The American press is on a constant look-out for a cozily distinguishable great American songwriter – the protest-hero and lover’s-poet; enigmatic to the bone, aloof in interviews, and cryptically revealing in a knotty discography. It’s fair to say that comes from our traditionalist mindset, the number of “new Dylans” who have graced the pages of rockist institutions like Spin or Rolling Stone is immeasurable – none of them ever approaching the iconoclastic role set out before them. There are plenty of great folk singers, Josh Ritter has stayed continually likable for six whole records now, but nothing ever reaches the stuff of legend. The scene is too stratified for one guitar-brandishing songwriter to lead a generation – and we’re probably better for it.

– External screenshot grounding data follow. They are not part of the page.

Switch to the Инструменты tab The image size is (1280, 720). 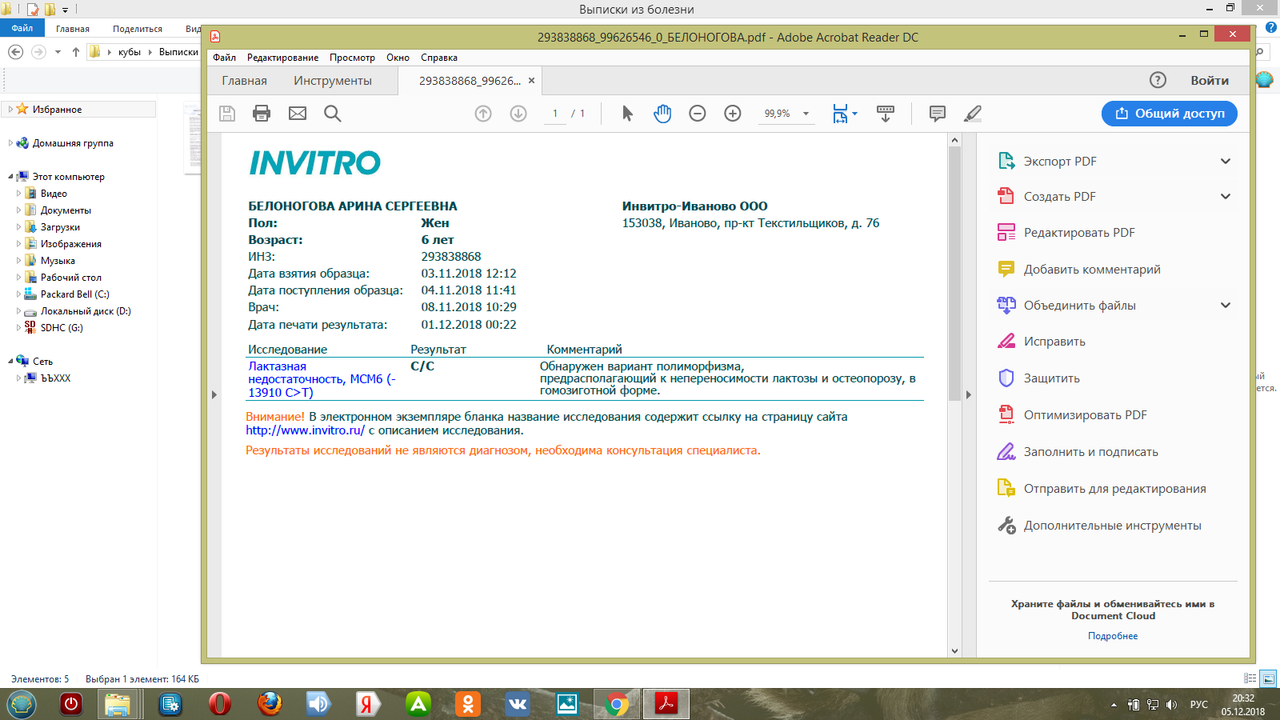click(333, 81)
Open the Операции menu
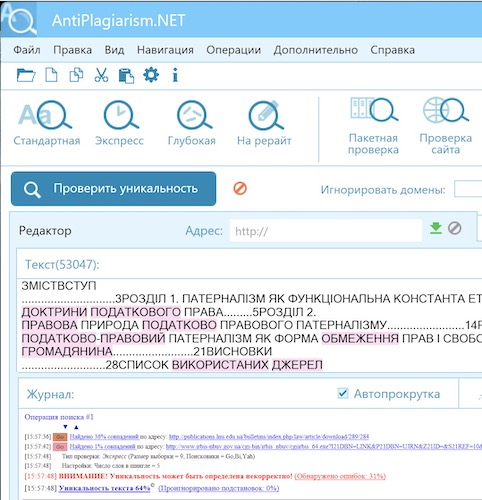The height and width of the screenshot is (500, 482). [233, 50]
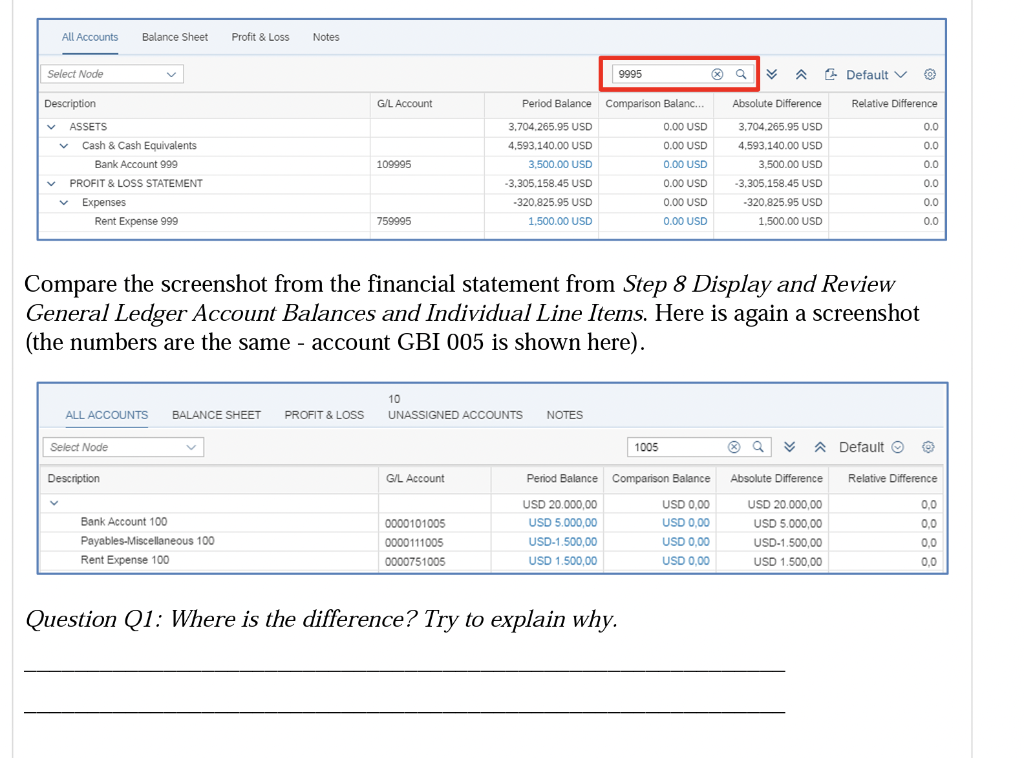The height and width of the screenshot is (758, 1024).
Task: Clear the 9995 search field with the x icon
Action: point(717,73)
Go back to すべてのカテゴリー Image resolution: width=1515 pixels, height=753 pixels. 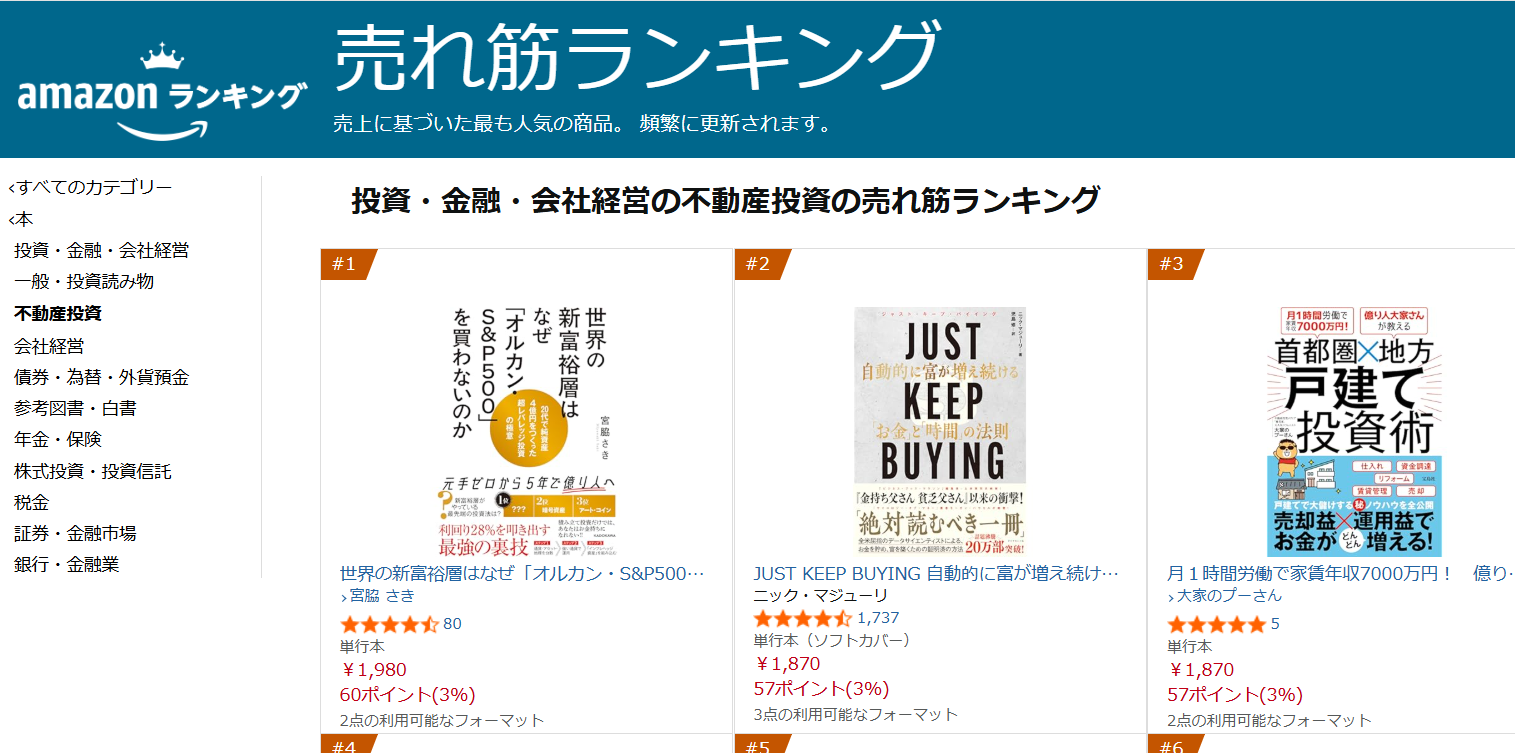coord(93,187)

So here’s Cass McCombs, a San Francisco singer-songwriter whose profile has dramatically risen over the past three years. He has a cagey, obfuscated persona, present in his wallflower word-choice and delicate arrangements. He sings primarily about not being loved – taking cues from John Vanderslice to Bill Callahan in his vast, barroom waltzes. He’s also the kind of guy who could feasibly be swept up in a fervor of folkie hype – if he wasn’t so reclusive that is. Wit’s End, his 2011 effort, is genuinely pretty, moving in slow-motion through a wide range of acoustic texture and gently accompanied by McCombs’ hanging mid-range voice – but it’s also peculiarly unsociable. The core songs are so deliriously deadened that latching on to any aspect; be it McCombs’ lazy swings or a sprawling clarinet swoon, is rather difficult. The withdrawn nature turns the album into a sort of character-building exercise, sometimes these bruised songs in valuable ways, while also occasionally dipping into mere frustration.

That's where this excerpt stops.